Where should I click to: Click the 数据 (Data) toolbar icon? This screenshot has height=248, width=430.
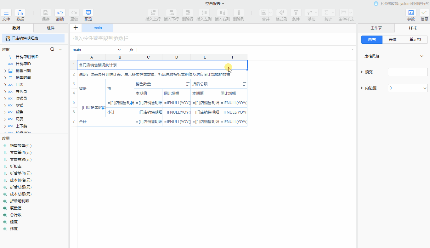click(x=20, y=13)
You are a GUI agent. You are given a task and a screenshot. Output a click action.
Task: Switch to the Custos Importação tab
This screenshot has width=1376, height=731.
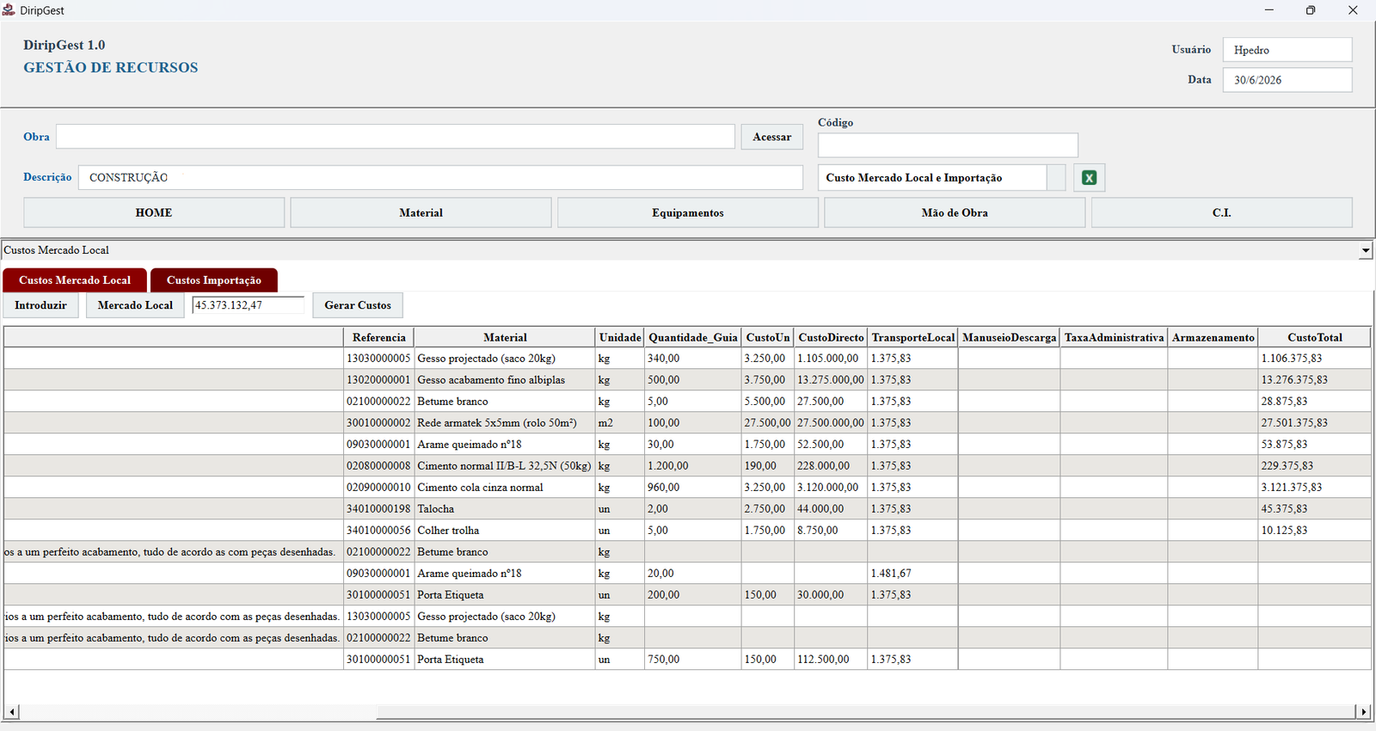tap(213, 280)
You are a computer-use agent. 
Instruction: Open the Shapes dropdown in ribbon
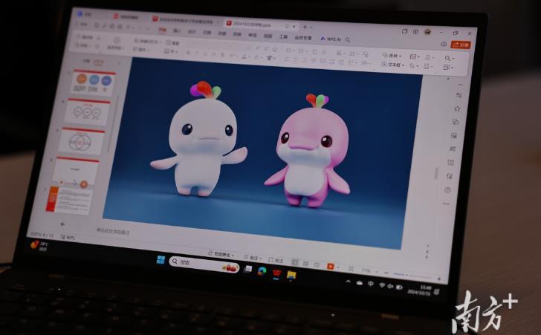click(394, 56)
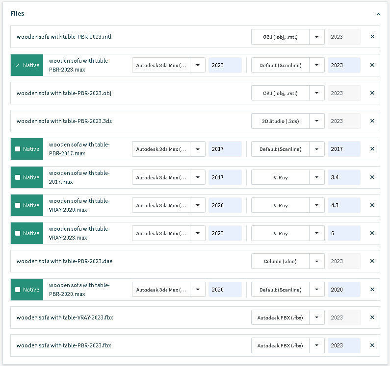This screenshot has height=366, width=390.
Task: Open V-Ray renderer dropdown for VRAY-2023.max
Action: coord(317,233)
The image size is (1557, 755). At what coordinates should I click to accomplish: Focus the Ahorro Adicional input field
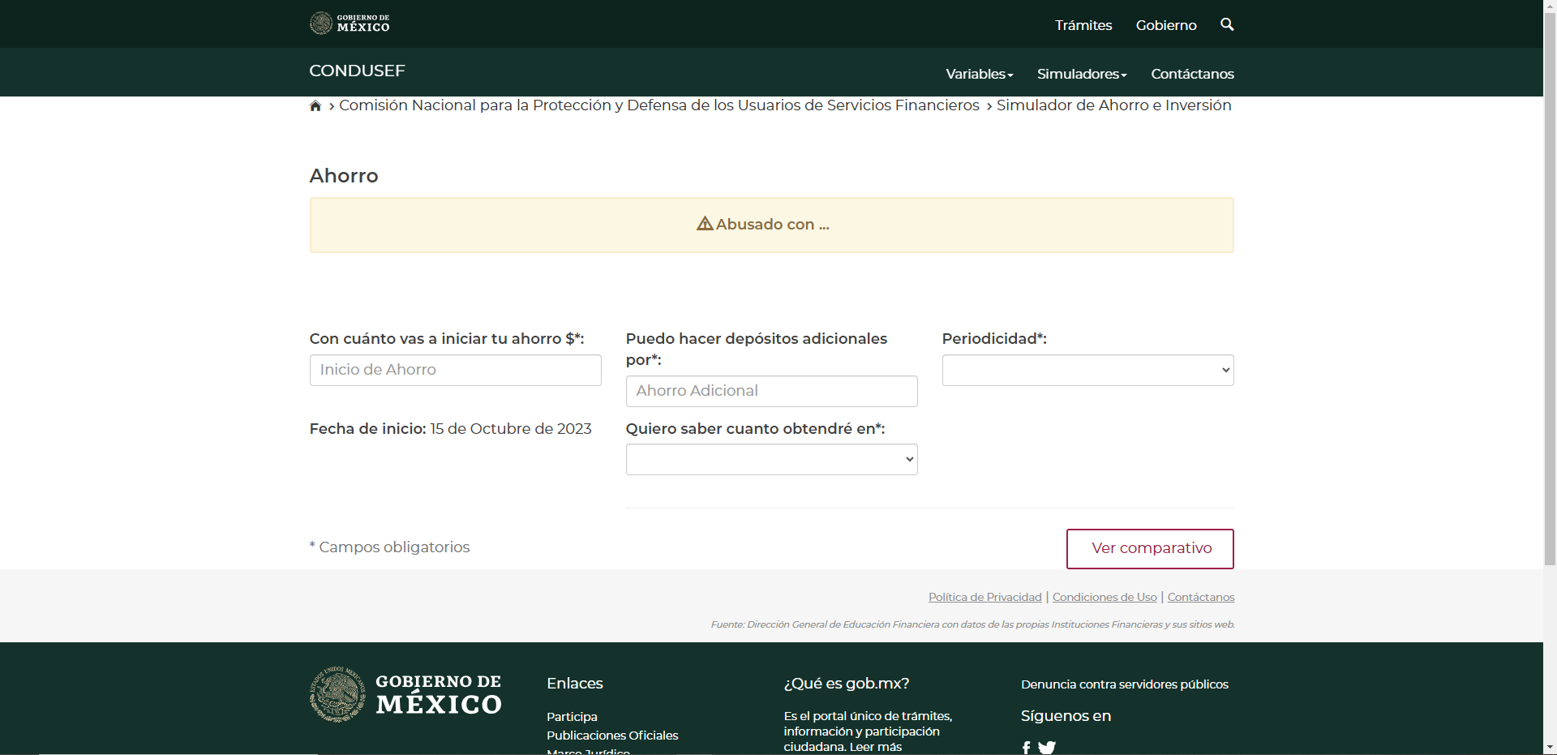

☆ ☆ ☆ ☆ ☆ ☆ ☆

TASK PROMPT — Output exactly, and only, the lines running from the line containing "You are a computer-use agent." to the last line of the entries above, omitting the pictures.

RESPONSE BELOW —
You are a computer-use agent. 
Instruction: Open the Shapes dropdown in ribbon
click(394, 56)
This screenshot has height=366, width=390.
Task: Open V-Ray renderer dropdown for VRAY-2023.max
Action: coord(317,233)
The image size is (1557, 755). At what coordinates should I click to accomplish: Focus the Ahorro Adicional input field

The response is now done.